■ Entries

━━━━━━━━━━━━━━━━

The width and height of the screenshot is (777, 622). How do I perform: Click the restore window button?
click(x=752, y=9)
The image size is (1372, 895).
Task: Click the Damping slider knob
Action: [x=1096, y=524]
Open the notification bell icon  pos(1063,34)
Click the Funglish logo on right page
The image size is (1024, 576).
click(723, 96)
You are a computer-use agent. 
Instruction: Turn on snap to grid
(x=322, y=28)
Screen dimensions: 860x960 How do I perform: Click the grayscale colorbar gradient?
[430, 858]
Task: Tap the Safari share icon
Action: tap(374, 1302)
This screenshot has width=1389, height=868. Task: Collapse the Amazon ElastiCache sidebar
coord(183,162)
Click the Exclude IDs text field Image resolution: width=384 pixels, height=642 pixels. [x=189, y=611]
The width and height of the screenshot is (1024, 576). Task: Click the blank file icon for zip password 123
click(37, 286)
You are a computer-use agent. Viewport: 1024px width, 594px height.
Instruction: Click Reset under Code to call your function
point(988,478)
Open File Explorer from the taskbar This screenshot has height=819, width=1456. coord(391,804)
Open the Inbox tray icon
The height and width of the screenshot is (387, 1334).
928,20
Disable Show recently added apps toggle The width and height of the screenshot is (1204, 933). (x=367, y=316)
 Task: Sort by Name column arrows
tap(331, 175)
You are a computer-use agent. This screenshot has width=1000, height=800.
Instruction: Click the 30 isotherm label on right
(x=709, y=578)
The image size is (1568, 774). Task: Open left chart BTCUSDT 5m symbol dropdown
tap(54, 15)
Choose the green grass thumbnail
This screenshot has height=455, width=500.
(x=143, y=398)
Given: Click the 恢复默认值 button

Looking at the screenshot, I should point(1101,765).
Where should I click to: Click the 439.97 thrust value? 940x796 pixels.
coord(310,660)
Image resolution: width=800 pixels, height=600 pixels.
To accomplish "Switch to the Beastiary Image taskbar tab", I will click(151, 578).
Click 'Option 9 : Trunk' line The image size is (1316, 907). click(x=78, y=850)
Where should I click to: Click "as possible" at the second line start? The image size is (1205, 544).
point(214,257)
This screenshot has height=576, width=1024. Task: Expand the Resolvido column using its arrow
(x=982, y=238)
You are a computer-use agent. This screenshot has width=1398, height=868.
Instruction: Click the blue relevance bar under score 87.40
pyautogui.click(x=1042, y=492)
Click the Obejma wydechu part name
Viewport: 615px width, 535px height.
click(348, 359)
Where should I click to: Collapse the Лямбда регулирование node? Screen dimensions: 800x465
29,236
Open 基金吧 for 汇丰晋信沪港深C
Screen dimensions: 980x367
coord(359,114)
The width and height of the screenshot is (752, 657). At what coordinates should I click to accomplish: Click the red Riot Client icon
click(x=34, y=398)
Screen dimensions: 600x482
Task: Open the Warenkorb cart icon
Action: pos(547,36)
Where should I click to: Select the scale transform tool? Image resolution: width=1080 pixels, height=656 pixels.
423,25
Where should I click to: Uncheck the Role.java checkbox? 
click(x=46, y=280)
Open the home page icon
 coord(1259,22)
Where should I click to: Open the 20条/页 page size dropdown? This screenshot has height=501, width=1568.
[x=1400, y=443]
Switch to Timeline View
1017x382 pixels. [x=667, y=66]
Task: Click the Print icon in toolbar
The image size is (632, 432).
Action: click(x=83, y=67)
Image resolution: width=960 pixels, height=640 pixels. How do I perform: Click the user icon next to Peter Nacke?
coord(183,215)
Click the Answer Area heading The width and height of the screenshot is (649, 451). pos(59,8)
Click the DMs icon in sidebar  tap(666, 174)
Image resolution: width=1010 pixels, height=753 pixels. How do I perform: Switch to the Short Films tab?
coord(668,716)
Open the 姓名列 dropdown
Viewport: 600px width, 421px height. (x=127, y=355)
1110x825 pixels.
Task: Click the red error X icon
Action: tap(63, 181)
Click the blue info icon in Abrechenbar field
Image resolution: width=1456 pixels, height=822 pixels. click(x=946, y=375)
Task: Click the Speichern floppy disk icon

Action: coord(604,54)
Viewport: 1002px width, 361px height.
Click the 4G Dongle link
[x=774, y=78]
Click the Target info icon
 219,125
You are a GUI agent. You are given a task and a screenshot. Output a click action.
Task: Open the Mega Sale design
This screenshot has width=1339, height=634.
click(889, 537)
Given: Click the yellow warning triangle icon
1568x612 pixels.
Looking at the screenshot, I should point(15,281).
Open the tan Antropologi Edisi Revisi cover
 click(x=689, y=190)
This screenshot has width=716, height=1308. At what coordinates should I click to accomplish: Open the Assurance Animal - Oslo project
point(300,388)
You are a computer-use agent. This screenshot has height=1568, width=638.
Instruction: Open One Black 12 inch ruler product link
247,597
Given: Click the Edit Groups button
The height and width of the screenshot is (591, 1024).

━━━━━━━━━━━━━━━━

■ Work to do
Recast every line of the items above as a JSON list of strings, one string per line, with blank lines left out.

■ Task solution
[
  "The width and height of the screenshot is (777, 622). How do I perform: Click the restore window button?",
  "click(x=752, y=9)",
  "The image size is (1372, 895).",
  "Task: Click the Damping slider knob",
  "Action: [x=1096, y=524]",
  "Open the notification bell icon  pos(1063,34)",
  "Click the Funglish logo on right page",
  "The image size is (1024, 576).",
  "click(723, 96)",
  "You are a computer-use agent. ",
  "Instruction: Turn on snap to grid",
  "(x=322, y=28)",
  "Screen dimensions: 860x960 How do I perform: Click the grayscale colorbar gradient?",
  "[430, 858]",
  "Task: Tap the Safari share icon",
  "Action: tap(374, 1302)",
  "This screenshot has width=1389, height=868. Task: Collapse the Amazon ElastiCache sidebar",
  "coord(183,162)",
  "Click the Exclude IDs text field Image resolution: width=384 pixels, height=642 pixels. [x=189, y=611]",
  "The width and height of the screenshot is (1024, 576). Task: Click the blank file icon for zip password 123",
  "click(37, 286)",
  "You are a computer-use agent. Viewport: 1024px width, 594px height.",
  "Instruction: Click Reset under Code to call your function",
  "point(988,478)",
  "Open File Explorer from the taskbar This screenshot has height=819, width=1456. coord(391,804)",
  "Open the Inbox tray icon",
  "The height and width of the screenshot is (387, 1334).",
  "928,20",
  "Disable Show recently added apps toggle The width and height of the screenshot is (1204, 933). (x=367, y=316)",
  " Task: Sort by Name column arrows",
  "tap(331, 175)",
  "You are a computer-use agent. This screenshot has width=1000, height=800.",
  "Instruction: Click the 30 isotherm label on right",
  "(x=709, y=578)",
  "The image size is (1568, 774). Task: Open left chart BTCUSDT 5m symbol dropdown",
  "tap(54, 15)",
  "Choose the green grass thumbnail",
  "This screenshot has height=455, width=500.",
  "(x=143, y=398)",
  "Given: Click the 恢复默认值 button",
  "Looking at the screenshot, I should point(1101,765).",
  "Where should I click to: Click the 439.97 thrust value? 940x796 pixels.",
  "coord(310,660)",
  "Image resolution: width=800 pixels, height=600 pixels.",
  "To accomplish \"Switch to the Beastiary Image taskbar tab\", I will click(151, 578).",
  "Click 'Option 9 : Trunk' line The image size is (1316, 907). click(x=78, y=850)",
  "Where should I click to: Click \"as possible\" at the second line start? The image size is (1205, 544).",
  "point(214,257)",
  "This screenshot has height=576, width=1024. Task: Expand the Resolvido column using its arrow",
  "(x=982, y=238)",
  "You are a computer-use agent. This screenshot has width=1398, height=868.",
  "Instruction: Click the blue relevance bar under score 87.40",
  "pyautogui.click(x=1042, y=492)",
  "Click the Obejma wydechu part name",
  "Viewport: 615px width, 535px height.",
  "click(348, 359)",
  "Where should I click to: Collapse the Лямбда регулирование node? Screen dimensions: 800x465",
  "29,236",
  "Open 基金吧 for 汇丰晋信沪港深C",
  "Screen dimensions: 980x367",
  "coord(359,114)",
  "The width and height of the screenshot is (752, 657). At what coordinates should I click to accomplish: Click the red Riot Client icon",
  "click(x=34, y=398)",
  "Screen dimensions: 600x482",
  "Task: Open the Warenkorb cart icon",
  "Action: pos(547,36)",
  "Where should I click to: Select the scale transform tool? Image resolution: width=1080 pixels, height=656 pixels.",
  "423,25",
  "Where should I click to: Uncheck the Role.java checkbox? ",
  "click(x=46, y=280)",
  "Open the home page icon",
  " coord(1259,22)",
  "Where should I click to: Open the 20条/页 page size dropdown? This screenshot has height=501, width=1568.",
  "[x=1400, y=443]",
  "Switch to Timeline View",
  "1017x382 pixels. [x=667, y=66]",
  "Task: Click the Print icon in toolbar",
  "The image size is (632, 432).",
  "Action: click(x=83, y=67)",
  "Image resolution: width=960 pixels, height=640 pixels. How do I perform: Click the user icon next to Peter Nacke?",
  "coord(183,215)",
  "Click the Answer Area heading The width and height of the screenshot is (649, 451). pos(59,8)",
  "Click the DMs icon in sidebar  tap(666, 174)",
  "Image resolution: width=1010 pixels, height=753 pixels. How do I perform: Switch to the Short Films tab?",
  "coord(668,716)",
  "Open the 姓名列 dropdown",
  "Viewport: 600px width, 421px height. (x=127, y=355)",
  "1110x825 pixels.",
  "Task: Click the red error X icon",
  "Action: tap(63, 181)",
  "Click the blue info icon in Abrechenbar field",
  "Image resolution: width=1456 pixels, height=822 pixels. click(x=946, y=375)",
  "Task: Click the Speichern floppy disk icon",
  "Action: coord(604,54)",
  "Viewport: 1002px width, 361px height.",
  "Click the 4G Dongle link",
  "[x=774, y=78]",
  "Click the Target info icon",
  " 219,125",
  "You are a GUI agent. You are given a task and a screenshot. Output a click action.",
  "Task: Open the Mega Sale design",
  "This screenshot has width=1339, height=634.",
  "click(889, 537)",
  "Given: Click the yellow warning triangle icon",
  "1568x612 pixels.",
  "Looking at the screenshot, I should point(15,281).",
  "Open the tan Antropologi Edisi Revisi cover",
  " click(x=689, y=190)",
  "This screenshot has width=716, height=1308. At what coordinates should I click to accomplish: Open the Assurance Animal - Oslo project",
  "point(300,388)",
  "You are a computer-use agent. This screenshot has height=1568, width=638.",
  "Instruction: Open One Black 12 inch ruler product link",
  "247,597",
  "Given: Click the Edit Groups button",
  "The height and width of the screenshot is (591, 1024)."
]